Van Dyl believes that his lack of knowledge of the industry helped them build a better system. “We had no predefined bias on how a PMS should look,” he said. “We looked at this from a really pragmatic perspective for how our system would look and power operations on a day-to-day basis.”

That thinking led to the addition of the channel manager and booking engine. “One of the first things that we did is integrate directly with all of the major booking channels,” he said. “We heard from people that this is not what a PMS should do, this is what a channel manager should do. But, why?…We didn’t care how it was, we only care how it should be.”

They started looking at other areas within hotel operations from a revenue-generating perspective. “We wanted to set up the hotel for more financial success—increase occupancy, decrease costs, increase RevPAR and the bottom line,” said van Dyl. “We started adding more of these features that we believe were very logical to include, rather than depending on other areas in the tech stack, such as basic revenue management, online check-in, upselling to guests, payments and housekeeping management.”

RoomRaccoon is compatible with more than 135 third-party integrations.

The system met Buckenberger’s needs and it did it so well that they decided to offer it to other hoteliers and it spread throughout Europe and Africa. “Our ideal hotel customer has been 10 and 100 rooms,” van Dyl said. “We are their tech stack…we believe that this target group of under 100 rooms has no need or maybe should not have an ambition to build that tech stack themselves. They don’t have a tech team or a group CIO.”

While van Dyl said that the company isn’t doing anything that other companies aren’t doing; it is doing it differently. “We create an accessibility for those smaller or medium-sized hotels because they simply were never able to build that tech stack,” he said.

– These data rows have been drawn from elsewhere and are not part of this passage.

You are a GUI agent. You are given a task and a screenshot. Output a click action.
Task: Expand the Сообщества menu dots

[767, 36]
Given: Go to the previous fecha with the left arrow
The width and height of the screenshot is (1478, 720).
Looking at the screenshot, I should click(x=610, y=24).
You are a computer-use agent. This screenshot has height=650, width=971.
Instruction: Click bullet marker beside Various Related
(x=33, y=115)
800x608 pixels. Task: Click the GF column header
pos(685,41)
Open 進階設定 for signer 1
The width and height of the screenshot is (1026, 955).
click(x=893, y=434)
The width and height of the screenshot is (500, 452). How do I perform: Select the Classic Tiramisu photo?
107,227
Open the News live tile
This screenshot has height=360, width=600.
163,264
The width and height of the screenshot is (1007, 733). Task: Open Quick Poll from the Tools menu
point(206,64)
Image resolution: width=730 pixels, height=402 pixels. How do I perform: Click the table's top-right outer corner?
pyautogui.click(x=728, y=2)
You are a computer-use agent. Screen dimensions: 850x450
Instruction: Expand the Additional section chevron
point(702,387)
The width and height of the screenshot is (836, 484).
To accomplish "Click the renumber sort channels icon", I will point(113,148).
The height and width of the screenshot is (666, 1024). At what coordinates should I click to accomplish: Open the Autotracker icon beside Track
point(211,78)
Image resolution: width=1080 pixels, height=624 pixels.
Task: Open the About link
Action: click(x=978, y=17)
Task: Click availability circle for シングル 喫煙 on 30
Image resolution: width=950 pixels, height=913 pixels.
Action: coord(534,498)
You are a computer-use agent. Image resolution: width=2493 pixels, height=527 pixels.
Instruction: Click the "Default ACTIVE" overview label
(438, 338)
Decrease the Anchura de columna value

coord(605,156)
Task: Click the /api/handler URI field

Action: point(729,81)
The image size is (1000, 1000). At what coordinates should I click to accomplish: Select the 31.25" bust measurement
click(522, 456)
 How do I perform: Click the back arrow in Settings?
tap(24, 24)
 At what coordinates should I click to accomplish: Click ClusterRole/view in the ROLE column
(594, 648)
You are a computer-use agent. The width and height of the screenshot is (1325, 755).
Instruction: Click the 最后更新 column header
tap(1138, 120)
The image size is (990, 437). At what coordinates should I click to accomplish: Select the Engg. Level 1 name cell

Now, the company is bringing the system to North America. “This is a very important moment in the history of RoomRaccoon,” he said. “We have been exploring other markets to identify how relatively big that value-add could be and what we could bring to the market relative to their current state. We identified North America as a market that we have developed quite a big ambition for.”

Several attributes of the market made them confident that they could expand here, including its large size. What was also attractive is the legacy technology available to hoteliers here.

“There are definitely super-cool initiatives that we see and that we respect, but nothing with our vision and nothing that is close to what the value-add that our product is delivering to that 10-to-100-room independent property,” said van Dyl.

The PMS is made to be compatible with more than 135 third-party integrations. “North America opens up the opportunity to partner with even more innovative, fast-paced and trend-setting companies,” said Nick Kleynhans, head of partnerships. RoomRaccoon. “RoomRaccoon looks forward to expanding with our existing partners including Event Temple, Lightspeed, Expedia and Ivvy.”